Records from a dataset:
+--

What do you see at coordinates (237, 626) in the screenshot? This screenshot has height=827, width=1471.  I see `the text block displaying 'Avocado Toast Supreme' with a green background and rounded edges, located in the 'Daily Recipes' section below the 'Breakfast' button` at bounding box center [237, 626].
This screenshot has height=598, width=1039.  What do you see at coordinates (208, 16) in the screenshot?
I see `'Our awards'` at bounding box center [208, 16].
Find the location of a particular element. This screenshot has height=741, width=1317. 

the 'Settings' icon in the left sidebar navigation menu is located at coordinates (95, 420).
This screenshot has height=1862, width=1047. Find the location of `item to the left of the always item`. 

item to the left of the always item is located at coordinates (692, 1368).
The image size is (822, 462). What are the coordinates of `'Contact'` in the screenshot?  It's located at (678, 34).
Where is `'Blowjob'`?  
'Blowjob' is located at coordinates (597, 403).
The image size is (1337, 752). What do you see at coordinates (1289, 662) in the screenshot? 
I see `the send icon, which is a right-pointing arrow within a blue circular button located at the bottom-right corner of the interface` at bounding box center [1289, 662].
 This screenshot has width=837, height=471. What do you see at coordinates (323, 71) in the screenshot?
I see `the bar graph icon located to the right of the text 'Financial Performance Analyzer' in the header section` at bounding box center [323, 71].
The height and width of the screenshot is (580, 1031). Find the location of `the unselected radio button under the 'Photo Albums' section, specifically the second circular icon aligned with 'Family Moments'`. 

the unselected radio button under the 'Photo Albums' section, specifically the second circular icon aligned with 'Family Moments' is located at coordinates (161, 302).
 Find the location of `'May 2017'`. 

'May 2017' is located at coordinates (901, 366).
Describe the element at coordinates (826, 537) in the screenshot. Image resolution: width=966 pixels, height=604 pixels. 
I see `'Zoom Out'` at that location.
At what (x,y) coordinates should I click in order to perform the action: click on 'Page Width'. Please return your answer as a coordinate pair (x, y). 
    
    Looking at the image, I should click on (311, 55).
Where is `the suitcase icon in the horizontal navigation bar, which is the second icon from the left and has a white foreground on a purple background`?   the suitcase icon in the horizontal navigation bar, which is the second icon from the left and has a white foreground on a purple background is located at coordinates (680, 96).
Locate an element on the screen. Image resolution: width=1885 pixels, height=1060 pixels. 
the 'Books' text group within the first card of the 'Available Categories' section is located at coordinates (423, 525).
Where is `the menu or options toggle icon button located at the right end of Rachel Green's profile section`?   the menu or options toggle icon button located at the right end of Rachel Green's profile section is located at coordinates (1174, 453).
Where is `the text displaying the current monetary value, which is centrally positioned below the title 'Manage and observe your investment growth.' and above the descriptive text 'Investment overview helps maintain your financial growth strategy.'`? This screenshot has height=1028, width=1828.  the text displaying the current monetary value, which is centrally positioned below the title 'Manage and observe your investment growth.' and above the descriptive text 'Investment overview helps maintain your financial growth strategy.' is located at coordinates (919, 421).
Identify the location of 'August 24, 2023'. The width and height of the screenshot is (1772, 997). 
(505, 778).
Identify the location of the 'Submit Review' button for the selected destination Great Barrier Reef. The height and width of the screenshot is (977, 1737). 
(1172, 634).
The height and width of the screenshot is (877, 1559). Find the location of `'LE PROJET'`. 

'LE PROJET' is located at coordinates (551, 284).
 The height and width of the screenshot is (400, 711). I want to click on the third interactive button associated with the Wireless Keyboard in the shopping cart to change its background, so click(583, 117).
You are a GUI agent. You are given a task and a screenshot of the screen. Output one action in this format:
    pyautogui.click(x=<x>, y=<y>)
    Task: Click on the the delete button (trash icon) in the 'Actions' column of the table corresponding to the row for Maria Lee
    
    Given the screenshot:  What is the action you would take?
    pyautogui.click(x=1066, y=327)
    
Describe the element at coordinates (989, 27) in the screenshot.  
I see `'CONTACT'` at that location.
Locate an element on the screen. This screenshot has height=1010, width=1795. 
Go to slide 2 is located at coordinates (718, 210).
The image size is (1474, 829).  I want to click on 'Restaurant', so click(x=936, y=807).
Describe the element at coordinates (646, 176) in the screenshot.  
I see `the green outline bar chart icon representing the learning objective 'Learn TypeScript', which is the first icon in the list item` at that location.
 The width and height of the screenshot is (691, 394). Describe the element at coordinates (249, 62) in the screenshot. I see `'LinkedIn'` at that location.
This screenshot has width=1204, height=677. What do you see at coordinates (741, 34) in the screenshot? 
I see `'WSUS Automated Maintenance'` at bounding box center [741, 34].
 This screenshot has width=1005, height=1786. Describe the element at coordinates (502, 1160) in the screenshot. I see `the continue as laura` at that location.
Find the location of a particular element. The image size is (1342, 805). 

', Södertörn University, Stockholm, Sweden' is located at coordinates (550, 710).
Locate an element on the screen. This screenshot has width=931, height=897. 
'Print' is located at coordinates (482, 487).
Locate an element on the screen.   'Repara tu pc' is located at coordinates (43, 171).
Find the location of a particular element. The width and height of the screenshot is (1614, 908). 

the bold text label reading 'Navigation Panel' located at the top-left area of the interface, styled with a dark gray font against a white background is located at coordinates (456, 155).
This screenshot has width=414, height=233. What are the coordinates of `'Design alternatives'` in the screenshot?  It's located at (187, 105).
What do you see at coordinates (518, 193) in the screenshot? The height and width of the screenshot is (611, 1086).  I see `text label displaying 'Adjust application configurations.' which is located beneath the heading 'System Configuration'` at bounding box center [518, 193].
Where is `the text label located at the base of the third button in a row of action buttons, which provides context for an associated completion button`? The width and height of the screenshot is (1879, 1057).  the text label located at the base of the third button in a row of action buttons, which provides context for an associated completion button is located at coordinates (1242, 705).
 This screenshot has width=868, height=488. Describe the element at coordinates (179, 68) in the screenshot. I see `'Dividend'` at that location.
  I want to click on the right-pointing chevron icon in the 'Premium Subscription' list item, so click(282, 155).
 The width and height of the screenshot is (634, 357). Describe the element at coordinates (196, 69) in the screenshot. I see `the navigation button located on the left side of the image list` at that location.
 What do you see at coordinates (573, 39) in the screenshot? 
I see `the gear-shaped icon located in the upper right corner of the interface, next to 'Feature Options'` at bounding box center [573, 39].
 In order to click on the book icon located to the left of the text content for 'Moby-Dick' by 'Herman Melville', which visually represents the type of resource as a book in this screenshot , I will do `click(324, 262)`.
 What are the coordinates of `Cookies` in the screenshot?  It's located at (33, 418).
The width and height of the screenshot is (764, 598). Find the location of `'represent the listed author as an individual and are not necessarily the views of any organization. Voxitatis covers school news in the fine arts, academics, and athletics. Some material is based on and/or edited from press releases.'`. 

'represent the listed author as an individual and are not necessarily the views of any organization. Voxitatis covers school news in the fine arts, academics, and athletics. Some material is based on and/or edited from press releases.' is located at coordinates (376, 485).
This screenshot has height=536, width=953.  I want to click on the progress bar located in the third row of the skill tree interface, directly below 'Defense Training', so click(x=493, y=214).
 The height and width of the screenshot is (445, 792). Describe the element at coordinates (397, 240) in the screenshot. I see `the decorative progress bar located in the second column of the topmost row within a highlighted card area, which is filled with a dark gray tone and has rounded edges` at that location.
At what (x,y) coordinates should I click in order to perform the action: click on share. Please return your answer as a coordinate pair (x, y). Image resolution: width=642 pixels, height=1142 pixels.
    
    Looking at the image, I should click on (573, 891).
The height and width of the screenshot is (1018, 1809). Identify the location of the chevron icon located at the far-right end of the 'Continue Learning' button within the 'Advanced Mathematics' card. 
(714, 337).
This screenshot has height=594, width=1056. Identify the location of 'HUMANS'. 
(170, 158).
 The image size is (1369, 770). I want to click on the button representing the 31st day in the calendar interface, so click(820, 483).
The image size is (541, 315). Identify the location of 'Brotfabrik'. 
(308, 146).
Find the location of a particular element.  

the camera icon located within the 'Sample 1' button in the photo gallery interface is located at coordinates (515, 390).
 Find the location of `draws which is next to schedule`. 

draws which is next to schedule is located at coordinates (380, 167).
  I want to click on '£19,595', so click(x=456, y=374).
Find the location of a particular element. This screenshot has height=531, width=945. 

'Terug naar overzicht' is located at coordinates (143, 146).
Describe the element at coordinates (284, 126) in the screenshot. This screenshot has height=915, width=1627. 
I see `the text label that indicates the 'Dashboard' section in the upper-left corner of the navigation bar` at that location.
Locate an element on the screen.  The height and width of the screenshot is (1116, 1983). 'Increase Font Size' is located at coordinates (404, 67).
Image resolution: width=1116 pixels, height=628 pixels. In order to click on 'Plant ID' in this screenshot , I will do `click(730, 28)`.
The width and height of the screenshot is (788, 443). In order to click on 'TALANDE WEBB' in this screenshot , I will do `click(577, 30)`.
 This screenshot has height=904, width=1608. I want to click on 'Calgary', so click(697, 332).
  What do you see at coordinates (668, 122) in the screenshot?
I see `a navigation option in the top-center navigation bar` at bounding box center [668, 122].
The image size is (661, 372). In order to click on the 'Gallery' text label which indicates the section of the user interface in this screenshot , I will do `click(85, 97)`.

+--

Short task: Starting with the line that contains "What do you see at coordinates (668, 122)" and going on through the end of the records, rewrite those lines with "Gallery" changed to "Portfolio" and everything else left the same.

Result below:
  What do you see at coordinates (668, 122) in the screenshot?
I see `a navigation option in the top-center navigation bar` at bounding box center [668, 122].
The image size is (661, 372). In order to click on the 'Portfolio' text label which indicates the section of the user interface in this screenshot , I will do `click(85, 97)`.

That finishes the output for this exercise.